▸ What you will do
(1) In the grammar excerpt, which demonstrative indicates something close to neither the speaker nor the entity addressed?
(2) Summarize the grammar excerpt in two sentences.

━━━ Quoted text

22.214.171.124. Existential or presentational sentences, which involve an indefinite subject, bear the determiner a:
a.Bada ogia mahai gainean
yes-is bread-det table top-in
'There is bread on the table'
b.Badira sagu-ak etxe honetan
yes-are mouse-detpl house this-in
'There are mice in this house'
These existential sentences can also display partitive case, but the presence of the determiner a is also possible, maintaining the indefiniteness of its Noun phrase.
6.2. Demonstratives. There are three demonstratives, hau 'this', hori 'that' and hura 'that (further)'. The demonstratives indicate varying degrees of proximity in either real or figurative space or time. Thus, hau is closer to the speaker, hori is closer to the entity addressed, and hura is not close to any of them.

━━━━━━
━━━ Collected material

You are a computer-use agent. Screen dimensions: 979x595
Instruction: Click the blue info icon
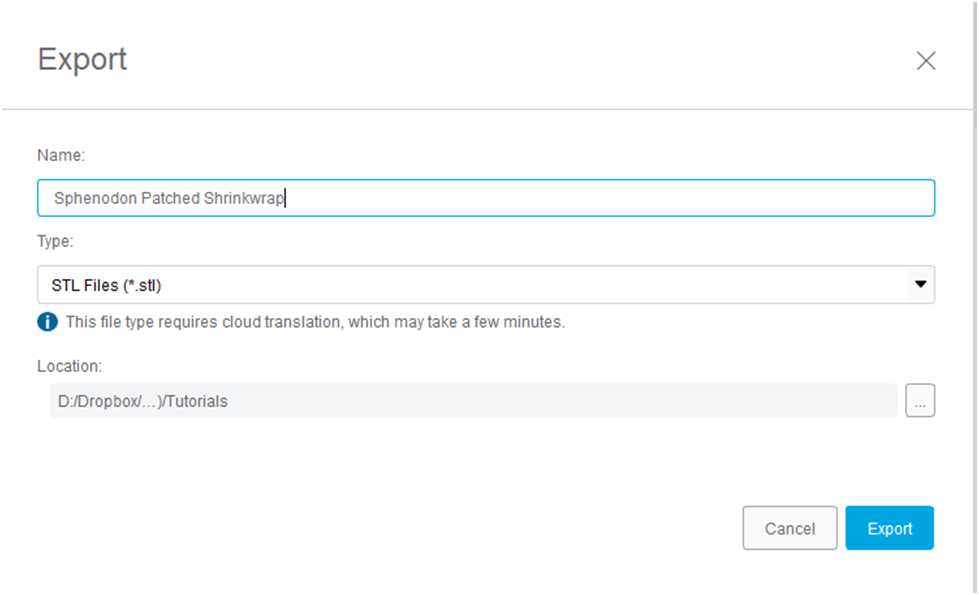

━━━━━━

▸ Answers per task
(1) Hura, glossed as 'that (further)', is not close to either of them.

(2) Existential or presentational sentences with an indefinite subject take the determiner a, though they can also show partitive case while the determiner stays possible. There are three demonstratives, hau 'this', hori 'that', and hura 'that (further)', which mark degrees of proximity in real or figurative space or time relative to the speaker and the entity addressed.